If the first two coats lay down nicely then i will stick with the brush. 
I originally wanted to spray it after what a coworker told me. He just varnished his canoe and he said the varnish these days drys to quickly due some environmental change in the contents. And it made brushing a panic attack on a 12 foot boat. And this was with thinned material. 
I am not sure the brand he used so that may have been a factor.hopefully system three spar varnish will work out. 
Putting a finish on my projects has always troubled me.


----------



## Howie (May 25, 2010)

Show a pic when you are finished. That is one fine looking project.


----------



## MigWoodwork (Apr 22, 2013)

Tacoma07, 
that very much depends on the varnish itself. System 3 is ok but i would go for something nicer. The varnish i use is a true spar marine varnish and really expensive. Its the same we used to use on yachts but i think it is well worth it. IF you have a west marine store in your city, go there and have a look for epifanes. Expect to pay somewhere around 45$ for a quart. Make sure that you properly seal the wood first. Put on 2 coats thinned down 50% with mineral spirits. This will soak into the wood fibers and properly seal it. After you have 2 coats of that on, put on 2 full strength coats of varnish as mentioned earlier. Get a wide brush to cover a big area. Epifanes needs to dry 24h between coats and if it's not to hot you shouldnt have any trouble that the varnish dries on you


----------



## Loren (May 30, 2008)

You may want to try a "weenie roller" - a small diameter
disposable foam paint roller. The foam doesn't leave fibers in the finish.


----------



## MigWoodwork (Apr 22, 2013)

good idea but i would try to "tip it off" with a brush afterwards if you want a nice flat surface.


----------



## sgv (Mar 21, 2013)

Go to your nearest Sherwin Williams, they have the knowledge (I work for them) there are better products for what you are doing and they can give you the exact cut ratios, retarder, thinner,ect.

hope it helps


----------



## sgv (Mar 21, 2013)

Canoe looks great!!!


----------



## Handtooler (Jul 24, 2012)

That is a magnificent piece of work, ABSOLUTELY beautiful.
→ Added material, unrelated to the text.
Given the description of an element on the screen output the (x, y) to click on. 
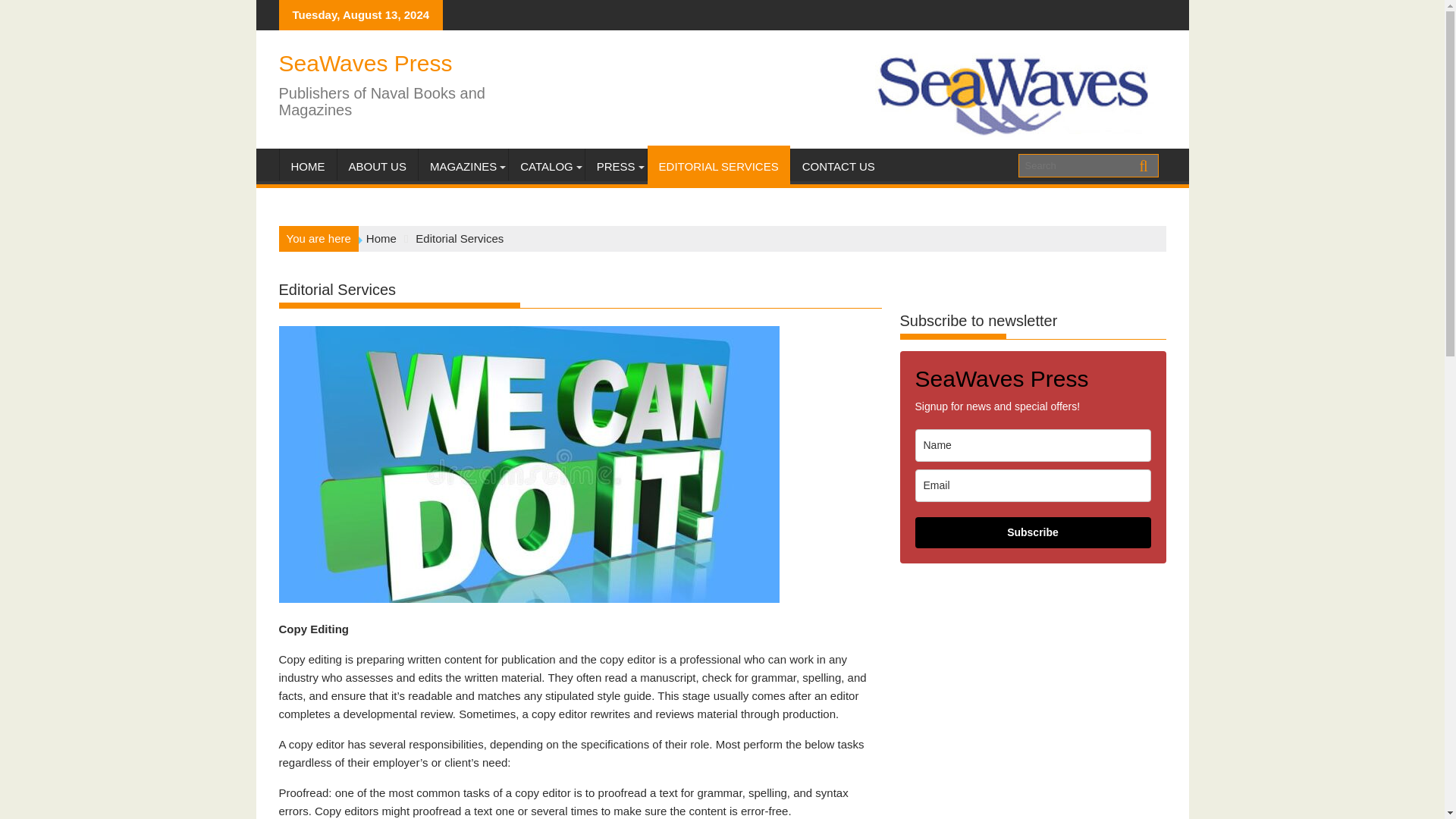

Many thanks all for all this great finishing knowledge. I'll certainly file this away in my feeble brain; then maybe I can recover it when the time arises


----------



## tacoma07 (Apr 19, 2013)

I was going to use epifanes but it was another 10 miles our of the way. I figured that system three which cost 40 must be as good as epifanes. Now i am going to bring it back. I would be a head case knowing that i could have had a better looking boat for a few extra miles.


----------



## tacoma07 (Apr 19, 2013)

I took a lot of pics as i was making this. To many to add them all on here so i will paste a link in case anyone wants to see some of the steps done. as of now i have both inwales on along with the scuppers. Working on the seat now and then i get to the varnish. Once i am done i will add a few pics in the projects area,

http://www.flickr.com/photos/[email protected]/sets/72157630847412616/


----------